Kierkegaard’s reaction seems to correspond not only to what is happening in the Danish church, but in the overall attitude symptomatic of Modern Philosophy and the Enlightenment. This period of history might be characterized as the era of the ‘fact’–the era where human reason stands over and at a distance from the objects it studies. The radical power attributed to human reason in this era resulted in a flattening both of the intellectual landscape, but also of man’s self understanding.
If to know is primarily to know facts, than philosophy, learning, and inquiry offer very little regarding my subjective development. But the self cries out for development, for experience for engagement with reality that transcends the amassing of facts. “For the truly existing person, passion, not thought, is existence at its very highest: true knowing pertains essentially to existence.” 1
Indeed, Kierkegaard captures the paradox much better: unless the self as subject is personally engaged in the pursuit, one fails to attain true or complete knowledge. “The difficulty is not to understand what Christianity is but to become and to be a Christian.” 2
If we keep in mind the abstraction of intellect from reality which presents itself from the get go in Meditations on First Philosophy, we can trace an increasing detachment from experience and individual engagement. This is perhaps brought to a special crisis in Hume’s Skepticism and Kant’s Copernican revolution. Kierkegaard objects to this because “seeking the truth means that the seeker himself is changed, so that he may become the place where the object of his search can be.” 3
This helps clarify why this is not a form of subjectivity or relativism. It is not that we seek a knowledge or existence which is merely nebulous, but that part of being, part of existence is the subject and so too it must be engaged in the search. “The individual is an existing self, and existing is a process of becoming.” 4
In some sense, I am surprised to think of Hegel as coming under Kierkegaard’s criticism for this very reason, because he is concerned with the Spirit manifesting itself in history, even using the passions of individuals. But this makes sense when one considers that the Spirit is indifferent to the individual as an individual. A person in Hegel’s philosophy is either a means for the Spirit or is achieving knowledge, but in a universal sense . The work of the Spirit for Hegel concerns what Kierkegaard refers to as the crowd, or the philosopher but one who knows only the universal.
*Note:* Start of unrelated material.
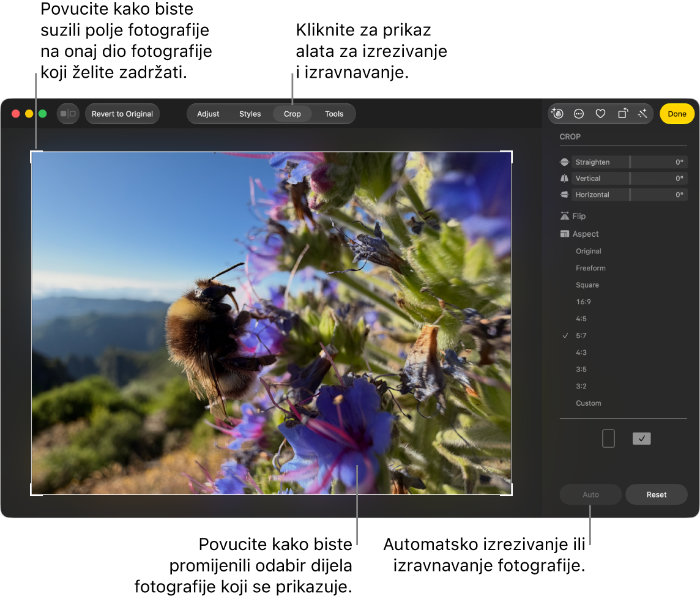Rotate the photo using rotate icon
The height and width of the screenshot is (599, 700).
coord(622,114)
The point for Kierkegaard is that “all understanding fundamentally depends upon how one is disposed toward something.”5
1 Kierkegaard, Provocations, Bruderhof Foundation, PA, 2002, 59
2 Kierkegaard, Provocations, 2002, 267
3 Kierkegaard, Provocations, 2002, 267
4 Kierkegaard, Provocations, 2002, 58
5 Kierkegaard, Provocations, 2002, 340
The Greatest Dane… The Prodigious Profound Passionate… The Knight ‘Errant’ of Faith… The Maieutic Man… The Inflector of Reflection… The Champion of Eximious Existential Exercitation… The–The–The !!! (*swoons with ‘passion’*)
(feel free to riff further)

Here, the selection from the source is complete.